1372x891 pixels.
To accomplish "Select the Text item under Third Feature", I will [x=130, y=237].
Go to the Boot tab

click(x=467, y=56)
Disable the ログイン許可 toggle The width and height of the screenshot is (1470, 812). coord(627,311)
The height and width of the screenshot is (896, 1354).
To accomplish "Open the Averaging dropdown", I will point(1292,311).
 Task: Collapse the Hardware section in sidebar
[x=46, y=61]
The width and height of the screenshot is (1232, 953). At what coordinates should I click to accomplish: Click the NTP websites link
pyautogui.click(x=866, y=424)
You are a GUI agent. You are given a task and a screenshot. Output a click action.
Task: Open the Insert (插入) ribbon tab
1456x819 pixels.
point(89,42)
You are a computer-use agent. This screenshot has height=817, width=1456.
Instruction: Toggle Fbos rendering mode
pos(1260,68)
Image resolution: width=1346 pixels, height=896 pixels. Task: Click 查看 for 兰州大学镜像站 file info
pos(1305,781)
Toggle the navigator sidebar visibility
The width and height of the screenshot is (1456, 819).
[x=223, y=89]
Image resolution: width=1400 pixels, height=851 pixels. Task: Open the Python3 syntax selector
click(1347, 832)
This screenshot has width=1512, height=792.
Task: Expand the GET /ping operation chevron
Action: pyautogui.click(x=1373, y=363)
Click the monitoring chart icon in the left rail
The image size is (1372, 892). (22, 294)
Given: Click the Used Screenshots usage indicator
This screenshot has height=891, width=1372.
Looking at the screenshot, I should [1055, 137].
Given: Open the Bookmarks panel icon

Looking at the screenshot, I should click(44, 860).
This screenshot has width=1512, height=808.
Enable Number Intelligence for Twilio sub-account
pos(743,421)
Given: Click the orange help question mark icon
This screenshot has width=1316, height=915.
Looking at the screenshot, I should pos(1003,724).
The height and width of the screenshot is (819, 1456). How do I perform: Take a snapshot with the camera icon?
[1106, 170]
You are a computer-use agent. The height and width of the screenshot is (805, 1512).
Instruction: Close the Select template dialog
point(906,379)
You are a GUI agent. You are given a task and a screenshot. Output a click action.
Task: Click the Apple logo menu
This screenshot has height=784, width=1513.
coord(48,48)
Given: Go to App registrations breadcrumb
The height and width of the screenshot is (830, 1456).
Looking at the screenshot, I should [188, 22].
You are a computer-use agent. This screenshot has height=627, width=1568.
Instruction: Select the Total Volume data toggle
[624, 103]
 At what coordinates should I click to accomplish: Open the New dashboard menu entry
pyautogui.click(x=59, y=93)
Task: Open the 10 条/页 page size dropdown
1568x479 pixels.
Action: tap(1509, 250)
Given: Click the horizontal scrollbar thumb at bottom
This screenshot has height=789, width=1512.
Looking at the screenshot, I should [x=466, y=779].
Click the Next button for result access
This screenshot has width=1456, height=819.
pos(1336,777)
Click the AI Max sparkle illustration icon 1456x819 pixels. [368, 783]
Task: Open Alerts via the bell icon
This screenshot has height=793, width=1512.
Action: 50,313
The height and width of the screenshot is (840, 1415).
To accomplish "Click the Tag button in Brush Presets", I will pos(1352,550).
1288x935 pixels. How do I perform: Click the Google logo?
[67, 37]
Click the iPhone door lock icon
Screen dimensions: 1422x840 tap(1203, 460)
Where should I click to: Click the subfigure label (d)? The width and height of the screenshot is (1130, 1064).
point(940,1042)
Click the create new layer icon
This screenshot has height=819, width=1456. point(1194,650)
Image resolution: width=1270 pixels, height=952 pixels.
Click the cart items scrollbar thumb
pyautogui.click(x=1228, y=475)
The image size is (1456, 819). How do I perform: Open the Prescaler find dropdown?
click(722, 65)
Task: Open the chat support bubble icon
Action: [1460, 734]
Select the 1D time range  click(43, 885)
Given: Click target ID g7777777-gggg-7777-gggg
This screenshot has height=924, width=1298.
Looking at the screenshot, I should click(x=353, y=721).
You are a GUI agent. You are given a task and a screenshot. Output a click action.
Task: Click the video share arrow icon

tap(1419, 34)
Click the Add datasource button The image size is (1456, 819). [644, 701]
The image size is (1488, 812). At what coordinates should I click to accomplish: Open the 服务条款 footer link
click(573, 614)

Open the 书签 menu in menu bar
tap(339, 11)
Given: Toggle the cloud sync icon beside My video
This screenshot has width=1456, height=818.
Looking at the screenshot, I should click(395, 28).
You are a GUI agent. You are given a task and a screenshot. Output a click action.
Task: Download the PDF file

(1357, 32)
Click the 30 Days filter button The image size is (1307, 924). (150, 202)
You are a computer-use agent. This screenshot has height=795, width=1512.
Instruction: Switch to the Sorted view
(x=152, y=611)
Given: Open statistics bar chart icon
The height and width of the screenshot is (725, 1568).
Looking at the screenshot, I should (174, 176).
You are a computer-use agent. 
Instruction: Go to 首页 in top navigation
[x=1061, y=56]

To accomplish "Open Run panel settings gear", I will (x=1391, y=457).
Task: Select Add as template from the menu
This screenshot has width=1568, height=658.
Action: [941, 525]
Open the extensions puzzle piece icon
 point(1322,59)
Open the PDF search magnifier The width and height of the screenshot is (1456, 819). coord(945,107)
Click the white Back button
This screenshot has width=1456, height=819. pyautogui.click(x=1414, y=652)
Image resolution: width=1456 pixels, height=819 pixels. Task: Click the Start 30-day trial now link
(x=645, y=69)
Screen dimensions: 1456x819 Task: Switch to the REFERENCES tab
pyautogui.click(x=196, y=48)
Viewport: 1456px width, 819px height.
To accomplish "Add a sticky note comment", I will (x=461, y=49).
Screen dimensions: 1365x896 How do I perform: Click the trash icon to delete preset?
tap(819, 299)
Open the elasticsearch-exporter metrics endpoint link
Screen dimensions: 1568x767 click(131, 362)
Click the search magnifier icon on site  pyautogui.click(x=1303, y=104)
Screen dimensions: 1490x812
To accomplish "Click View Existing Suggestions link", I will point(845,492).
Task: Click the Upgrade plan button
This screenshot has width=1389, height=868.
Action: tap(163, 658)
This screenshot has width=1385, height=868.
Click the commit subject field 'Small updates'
####################
▶ _Your objective_
Reproduce all the records shown above, unchanged.

▶ _Written response_
1372x891 pixels.
To accomplish "Select the Text item under Third Feature", I will [x=130, y=237].
Go to the Boot tab

click(x=467, y=56)
Disable the ログイン許可 toggle The width and height of the screenshot is (1470, 812). coord(627,311)
The height and width of the screenshot is (896, 1354).
To accomplish "Open the Averaging dropdown", I will point(1292,311).
 Task: Collapse the Hardware section in sidebar
[x=46, y=61]
The width and height of the screenshot is (1232, 953). At what coordinates should I click to accomplish: Click the NTP websites link
pyautogui.click(x=866, y=424)
You are a GUI agent. You are given a task and a screenshot. Output a click action.
Task: Open the Insert (插入) ribbon tab
1456x819 pixels.
point(89,42)
You are a computer-use agent. This screenshot has height=817, width=1456.
Instruction: Toggle Fbos rendering mode
pos(1260,68)
Image resolution: width=1346 pixels, height=896 pixels. Task: Click 查看 for 兰州大学镜像站 file info
pos(1305,781)
Toggle the navigator sidebar visibility
The width and height of the screenshot is (1456, 819).
[x=223, y=89]
Image resolution: width=1400 pixels, height=851 pixels. Task: Open the Python3 syntax selector
click(1347, 832)
This screenshot has width=1512, height=792.
Task: Expand the GET /ping operation chevron
Action: pyautogui.click(x=1373, y=363)
Click the monitoring chart icon in the left rail
The image size is (1372, 892). (22, 294)
Given: Click the Used Screenshots usage indicator
This screenshot has height=891, width=1372.
Looking at the screenshot, I should [1055, 137].
Given: Open the Bookmarks panel icon

Looking at the screenshot, I should click(44, 860).
This screenshot has width=1512, height=808.
Enable Number Intelligence for Twilio sub-account
pos(743,421)
Given: Click the orange help question mark icon
This screenshot has width=1316, height=915.
Looking at the screenshot, I should pos(1003,724).
The height and width of the screenshot is (819, 1456). How do I perform: Take a snapshot with the camera icon?
[1106, 170]
You are a computer-use agent. The height and width of the screenshot is (805, 1512).
Instruction: Close the Select template dialog
point(906,379)
You are a GUI agent. You are given a task and a screenshot. Output a click action.
Task: Click the Apple logo menu
This screenshot has height=784, width=1513.
coord(48,48)
Given: Go to App registrations breadcrumb
The height and width of the screenshot is (830, 1456).
Looking at the screenshot, I should [188, 22].
You are a computer-use agent. This screenshot has height=627, width=1568.
Instruction: Select the Total Volume data toggle
[624, 103]
 At what coordinates should I click to accomplish: Open the New dashboard menu entry
pyautogui.click(x=59, y=93)
Task: Open the 10 条/页 page size dropdown
1568x479 pixels.
Action: tap(1509, 250)
Given: Click the horizontal scrollbar thumb at bottom
This screenshot has height=789, width=1512.
Looking at the screenshot, I should [x=466, y=779].
Click the Next button for result access
This screenshot has width=1456, height=819.
pos(1336,777)
Click the AI Max sparkle illustration icon 1456x819 pixels. [368, 783]
Task: Open Alerts via the bell icon
This screenshot has height=793, width=1512.
Action: 50,313
The height and width of the screenshot is (840, 1415).
To accomplish "Click the Tag button in Brush Presets", I will pos(1352,550).
1288x935 pixels. How do I perform: Click the Google logo?
[67, 37]
Click the iPhone door lock icon
Screen dimensions: 1422x840 tap(1203, 460)
Where should I click to: Click the subfigure label (d)? The width and height of the screenshot is (1130, 1064).
point(940,1042)
Click the create new layer icon
This screenshot has height=819, width=1456. point(1194,650)
Image resolution: width=1270 pixels, height=952 pixels.
Click the cart items scrollbar thumb
pyautogui.click(x=1228, y=475)
The image size is (1456, 819). How do I perform: Open the Prescaler find dropdown?
click(722, 65)
Task: Open the chat support bubble icon
Action: [1460, 734]
Select the 1D time range  click(43, 885)
Given: Click target ID g7777777-gggg-7777-gggg
This screenshot has height=924, width=1298.
Looking at the screenshot, I should click(x=353, y=721).
You are a GUI agent. You are given a task and a screenshot. Output a click action.
Task: Click the video share arrow icon

tap(1419, 34)
Click the Add datasource button The image size is (1456, 819). [644, 701]
The image size is (1488, 812). At what coordinates should I click to accomplish: Open the 服务条款 footer link
click(573, 614)

Open the 书签 menu in menu bar
tap(339, 11)
Given: Toggle the cloud sync icon beside My video
This screenshot has width=1456, height=818.
Looking at the screenshot, I should click(395, 28).
You are a GUI agent. You are given a task and a screenshot. Output a click action.
Task: Download the PDF file

(1357, 32)
Click the 30 Days filter button The image size is (1307, 924). (150, 202)
You are a computer-use agent. This screenshot has height=795, width=1512.
Instruction: Switch to the Sorted view
(x=152, y=611)
Given: Open statistics bar chart icon
The height and width of the screenshot is (725, 1568).
Looking at the screenshot, I should (174, 176).
You are a computer-use agent. 
Instruction: Go to 首页 in top navigation
[x=1061, y=56]

To accomplish "Open Run panel settings gear", I will (x=1391, y=457).
Task: Select Add as template from the menu
This screenshot has width=1568, height=658.
Action: [941, 525]
Open the extensions puzzle piece icon
 point(1322,59)
Open the PDF search magnifier The width and height of the screenshot is (1456, 819). coord(945,107)
Click the white Back button
This screenshot has width=1456, height=819. pyautogui.click(x=1414, y=652)
Image resolution: width=1456 pixels, height=819 pixels. Task: Click the Start 30-day trial now link
(x=645, y=69)
Screen dimensions: 1456x819 Task: Switch to the REFERENCES tab
pyautogui.click(x=196, y=48)
Viewport: 1456px width, 819px height.
To accomplish "Add a sticky note comment", I will (x=461, y=49).
Screen dimensions: 1365x896 How do I perform: Click the trash icon to delete preset?
tap(819, 299)
Open the elasticsearch-exporter metrics endpoint link
Screen dimensions: 1568x767 click(131, 362)
Click the search magnifier icon on site  pyautogui.click(x=1303, y=104)
Screen dimensions: 1490x812
To accomplish "Click View Existing Suggestions link", I will point(845,492).
Task: Click the Upgrade plan button
This screenshot has width=1389, height=868.
Action: tap(163, 658)
This screenshot has width=1385, height=868.
Click the commit subject field 'Small updates'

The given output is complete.